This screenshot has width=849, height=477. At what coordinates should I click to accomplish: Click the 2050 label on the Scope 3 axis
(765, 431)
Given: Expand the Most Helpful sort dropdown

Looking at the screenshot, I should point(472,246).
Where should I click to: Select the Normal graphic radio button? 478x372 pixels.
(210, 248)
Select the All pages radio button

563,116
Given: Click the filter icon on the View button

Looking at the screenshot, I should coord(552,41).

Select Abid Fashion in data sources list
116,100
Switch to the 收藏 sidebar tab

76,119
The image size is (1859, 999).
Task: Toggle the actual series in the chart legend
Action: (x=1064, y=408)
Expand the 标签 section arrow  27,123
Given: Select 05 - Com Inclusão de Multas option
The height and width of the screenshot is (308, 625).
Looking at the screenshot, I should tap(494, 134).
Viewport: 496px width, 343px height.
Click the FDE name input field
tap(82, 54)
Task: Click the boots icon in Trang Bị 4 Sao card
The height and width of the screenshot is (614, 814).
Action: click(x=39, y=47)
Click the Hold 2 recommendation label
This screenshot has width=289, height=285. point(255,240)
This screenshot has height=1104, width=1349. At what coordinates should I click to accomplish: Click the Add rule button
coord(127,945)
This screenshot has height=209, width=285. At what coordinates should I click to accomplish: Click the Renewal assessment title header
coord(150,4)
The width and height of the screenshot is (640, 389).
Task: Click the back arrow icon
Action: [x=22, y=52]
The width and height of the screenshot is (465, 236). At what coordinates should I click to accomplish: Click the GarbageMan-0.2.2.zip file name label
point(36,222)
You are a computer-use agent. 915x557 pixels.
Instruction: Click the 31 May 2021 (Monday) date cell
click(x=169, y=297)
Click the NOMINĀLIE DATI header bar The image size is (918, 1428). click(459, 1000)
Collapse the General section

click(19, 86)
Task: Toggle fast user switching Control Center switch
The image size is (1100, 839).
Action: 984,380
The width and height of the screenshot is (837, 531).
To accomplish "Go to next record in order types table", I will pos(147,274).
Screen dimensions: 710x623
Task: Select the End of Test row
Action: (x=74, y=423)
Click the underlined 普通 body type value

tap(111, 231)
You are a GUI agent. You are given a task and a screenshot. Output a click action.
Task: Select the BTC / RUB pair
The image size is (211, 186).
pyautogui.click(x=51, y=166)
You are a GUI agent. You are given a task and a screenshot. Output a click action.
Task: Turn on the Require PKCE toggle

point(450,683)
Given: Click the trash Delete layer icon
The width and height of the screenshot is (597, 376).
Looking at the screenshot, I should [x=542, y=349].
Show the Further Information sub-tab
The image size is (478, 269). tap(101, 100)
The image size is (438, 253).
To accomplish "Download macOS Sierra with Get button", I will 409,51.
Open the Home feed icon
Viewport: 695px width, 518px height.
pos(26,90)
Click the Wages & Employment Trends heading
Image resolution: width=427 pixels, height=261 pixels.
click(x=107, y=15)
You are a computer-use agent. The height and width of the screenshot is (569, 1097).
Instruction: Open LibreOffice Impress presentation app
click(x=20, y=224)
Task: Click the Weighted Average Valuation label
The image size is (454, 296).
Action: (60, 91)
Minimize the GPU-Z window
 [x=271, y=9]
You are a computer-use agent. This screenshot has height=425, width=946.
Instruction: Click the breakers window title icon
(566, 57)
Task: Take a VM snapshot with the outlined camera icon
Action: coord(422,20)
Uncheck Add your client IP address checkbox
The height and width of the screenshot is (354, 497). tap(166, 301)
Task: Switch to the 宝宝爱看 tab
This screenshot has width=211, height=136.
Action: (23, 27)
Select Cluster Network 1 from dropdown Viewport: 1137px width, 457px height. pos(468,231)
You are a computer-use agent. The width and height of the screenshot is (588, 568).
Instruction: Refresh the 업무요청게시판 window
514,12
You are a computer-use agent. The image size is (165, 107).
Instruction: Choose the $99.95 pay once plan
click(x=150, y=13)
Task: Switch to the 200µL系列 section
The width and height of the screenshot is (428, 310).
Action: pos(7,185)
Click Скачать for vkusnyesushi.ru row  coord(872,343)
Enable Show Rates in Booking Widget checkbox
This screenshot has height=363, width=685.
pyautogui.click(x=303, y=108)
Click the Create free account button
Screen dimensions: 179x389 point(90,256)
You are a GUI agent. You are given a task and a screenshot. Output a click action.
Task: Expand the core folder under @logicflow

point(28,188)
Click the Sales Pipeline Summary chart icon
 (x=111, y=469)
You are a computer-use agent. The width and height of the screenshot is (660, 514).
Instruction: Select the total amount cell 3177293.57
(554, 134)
- - - - - - -
WHAT NEEDS TO BE DONE ▸ Exactly as written, output all of the entries.

RESPONSE ▸
This screenshot has width=849, height=477. At what coordinates should I click to accomplish: Click the 2050 label on the Scope 3 axis
(765, 431)
Given: Expand the Most Helpful sort dropdown

Looking at the screenshot, I should point(472,246).
Where should I click to: Select the Normal graphic radio button? 478x372 pixels.
(210, 248)
Select the All pages radio button

563,116
Given: Click the filter icon on the View button

Looking at the screenshot, I should coord(552,41).

Select Abid Fashion in data sources list
116,100
Switch to the 收藏 sidebar tab

76,119
The image size is (1859, 999).
Task: Toggle the actual series in the chart legend
Action: (x=1064, y=408)
Expand the 标签 section arrow  27,123
Given: Select 05 - Com Inclusão de Multas option
The height and width of the screenshot is (308, 625).
Looking at the screenshot, I should tap(494, 134).
Viewport: 496px width, 343px height.
Click the FDE name input field
tap(82, 54)
Task: Click the boots icon in Trang Bị 4 Sao card
The height and width of the screenshot is (614, 814).
Action: click(x=39, y=47)
Click the Hold 2 recommendation label
This screenshot has width=289, height=285. point(255,240)
This screenshot has height=1104, width=1349. At what coordinates should I click to accomplish: Click the Add rule button
coord(127,945)
This screenshot has height=209, width=285. At what coordinates should I click to accomplish: Click the Renewal assessment title header
coord(150,4)
The width and height of the screenshot is (640, 389).
Task: Click the back arrow icon
Action: [x=22, y=52]
The width and height of the screenshot is (465, 236). At what coordinates should I click to accomplish: Click the GarbageMan-0.2.2.zip file name label
point(36,222)
You are a computer-use agent. 915x557 pixels.
Instruction: Click the 31 May 2021 (Monday) date cell
click(x=169, y=297)
Click the NOMINĀLIE DATI header bar The image size is (918, 1428). click(459, 1000)
Collapse the General section

click(19, 86)
Task: Toggle fast user switching Control Center switch
The image size is (1100, 839).
Action: 984,380
The width and height of the screenshot is (837, 531).
To accomplish "Go to next record in order types table", I will pos(147,274).
Screen dimensions: 710x623
Task: Select the End of Test row
Action: (x=74, y=423)
Click the underlined 普通 body type value

tap(111, 231)
You are a GUI agent. You are given a task and a screenshot. Output a click action.
Task: Select the BTC / RUB pair
The image size is (211, 186).
pyautogui.click(x=51, y=166)
You are a GUI agent. You are given a task and a screenshot. Output a click action.
Task: Turn on the Require PKCE toggle

point(450,683)
Given: Click the trash Delete layer icon
The width and height of the screenshot is (597, 376).
Looking at the screenshot, I should [x=542, y=349].
Show the Further Information sub-tab
The image size is (478, 269). tap(101, 100)
The image size is (438, 253).
To accomplish "Download macOS Sierra with Get button", I will 409,51.
Open the Home feed icon
Viewport: 695px width, 518px height.
pos(26,90)
Click the Wages & Employment Trends heading
Image resolution: width=427 pixels, height=261 pixels.
click(x=107, y=15)
You are a computer-use agent. The height and width of the screenshot is (569, 1097).
Instruction: Open LibreOffice Impress presentation app
click(x=20, y=224)
Task: Click the Weighted Average Valuation label
The image size is (454, 296).
Action: (60, 91)
Minimize the GPU-Z window
 [x=271, y=9]
You are a computer-use agent. This screenshot has height=425, width=946.
Instruction: Click the breakers window title icon
(566, 57)
Task: Take a VM snapshot with the outlined camera icon
Action: coord(422,20)
Uncheck Add your client IP address checkbox
The height and width of the screenshot is (354, 497). tap(166, 301)
Task: Switch to the 宝宝爱看 tab
This screenshot has width=211, height=136.
Action: (23, 27)
Select Cluster Network 1 from dropdown Viewport: 1137px width, 457px height. pos(468,231)
You are a computer-use agent. The width and height of the screenshot is (588, 568).
Instruction: Refresh the 업무요청게시판 window
514,12
You are a computer-use agent. The image size is (165, 107).
Instruction: Choose the $99.95 pay once plan
click(x=150, y=13)
Task: Switch to the 200µL系列 section
The width and height of the screenshot is (428, 310).
Action: pos(7,185)
Click Скачать for vkusnyesushi.ru row  coord(872,343)
Enable Show Rates in Booking Widget checkbox
This screenshot has height=363, width=685.
pyautogui.click(x=303, y=108)
Click the Create free account button
Screen dimensions: 179x389 point(90,256)
You are a GUI agent. You are given a task and a screenshot. Output a click action.
Task: Expand the core folder under @logicflow

point(28,188)
Click the Sales Pipeline Summary chart icon
 (x=111, y=469)
You are a computer-use agent. The width and height of the screenshot is (660, 514).
Instruction: Select the total amount cell 3177293.57
(554, 134)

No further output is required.